_Problem_
Copy the rows from the beginning through the line containing "click(355, 46)", keeping every line the same and including the last one. Leave the pictures out of your copy.

Item position entries
** Start **
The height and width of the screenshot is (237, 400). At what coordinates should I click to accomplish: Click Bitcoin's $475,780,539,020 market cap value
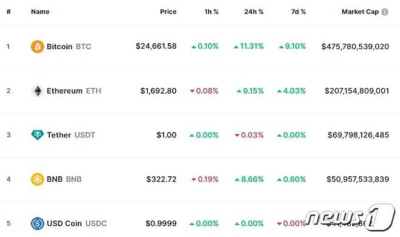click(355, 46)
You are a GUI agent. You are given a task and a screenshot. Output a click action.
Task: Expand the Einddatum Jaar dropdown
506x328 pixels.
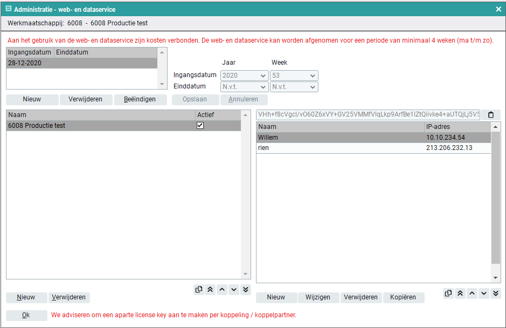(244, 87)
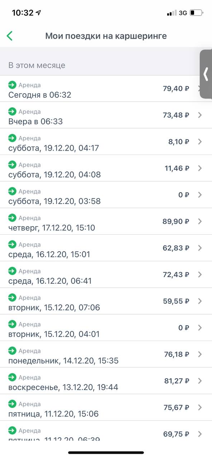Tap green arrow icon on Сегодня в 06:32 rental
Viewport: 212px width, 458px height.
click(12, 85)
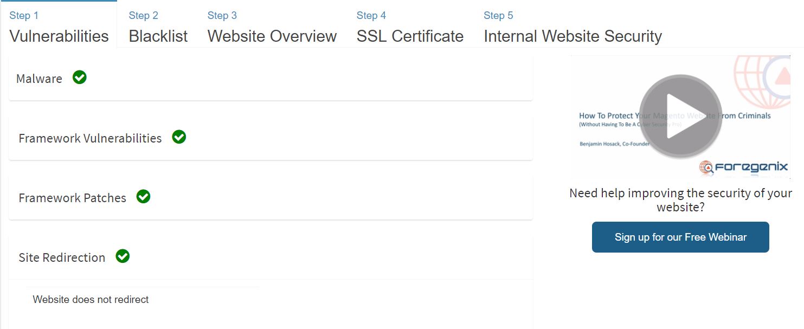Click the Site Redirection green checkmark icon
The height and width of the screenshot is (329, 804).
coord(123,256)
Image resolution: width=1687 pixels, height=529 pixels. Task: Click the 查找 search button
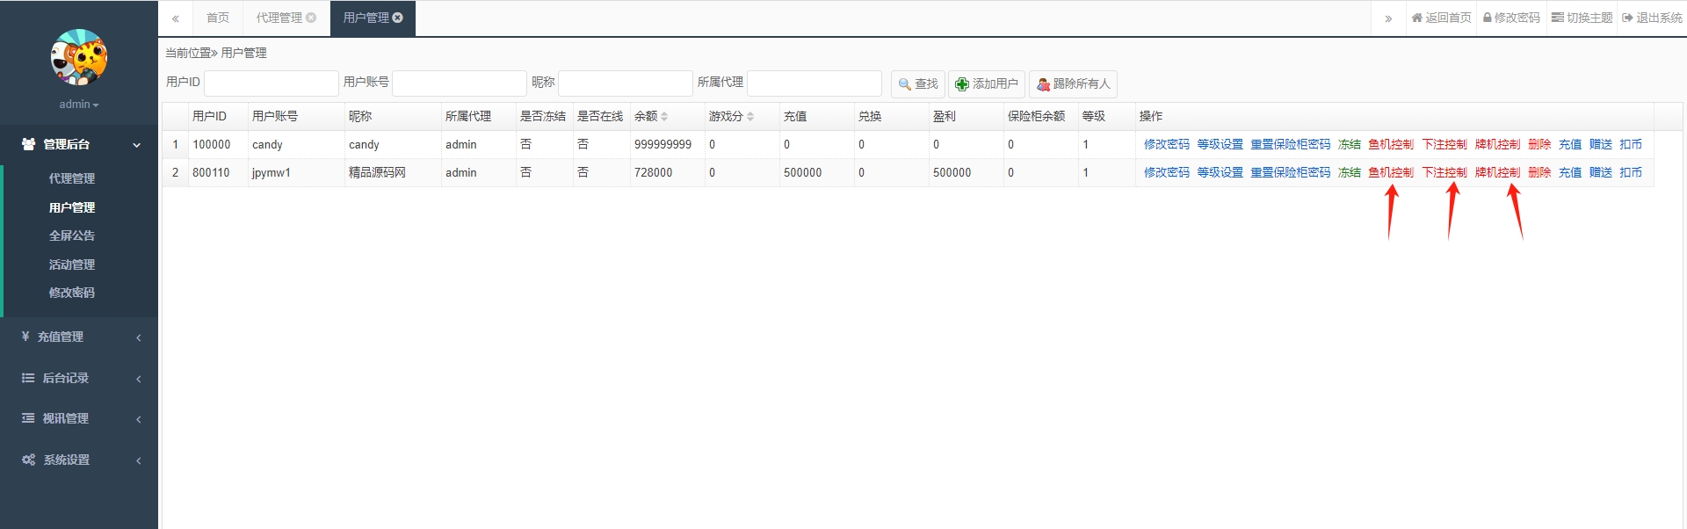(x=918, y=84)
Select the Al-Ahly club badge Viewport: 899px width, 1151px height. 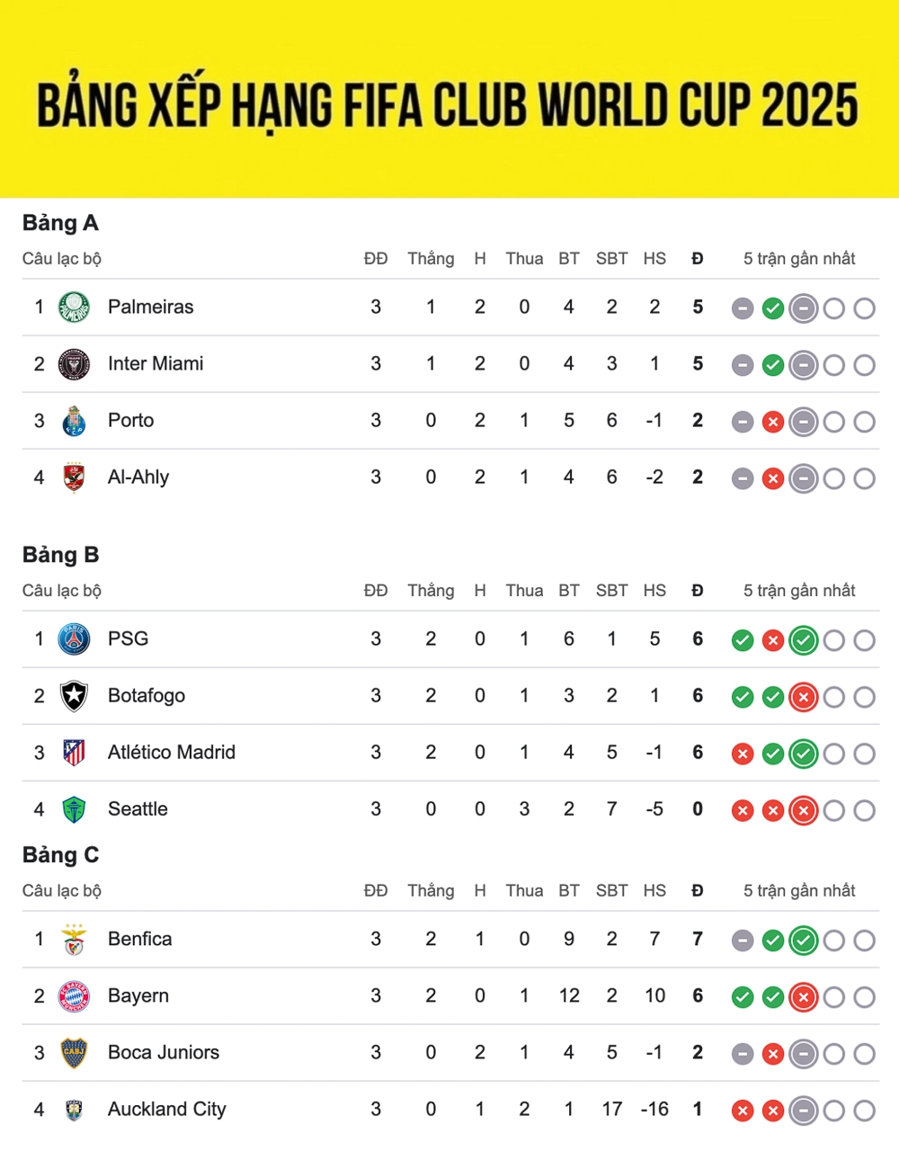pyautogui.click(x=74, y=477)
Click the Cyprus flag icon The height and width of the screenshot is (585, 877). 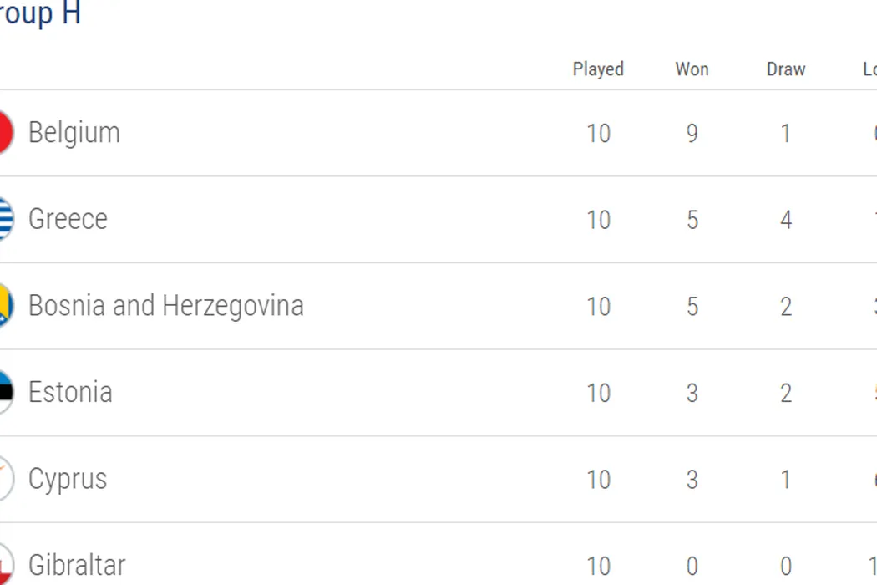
** End **
_Reply_
The height and width of the screenshot is (237, 400). At what coordinates should I click to accomplish: Click Bitcoin's $475,780,539,020 market cap value
click(355, 46)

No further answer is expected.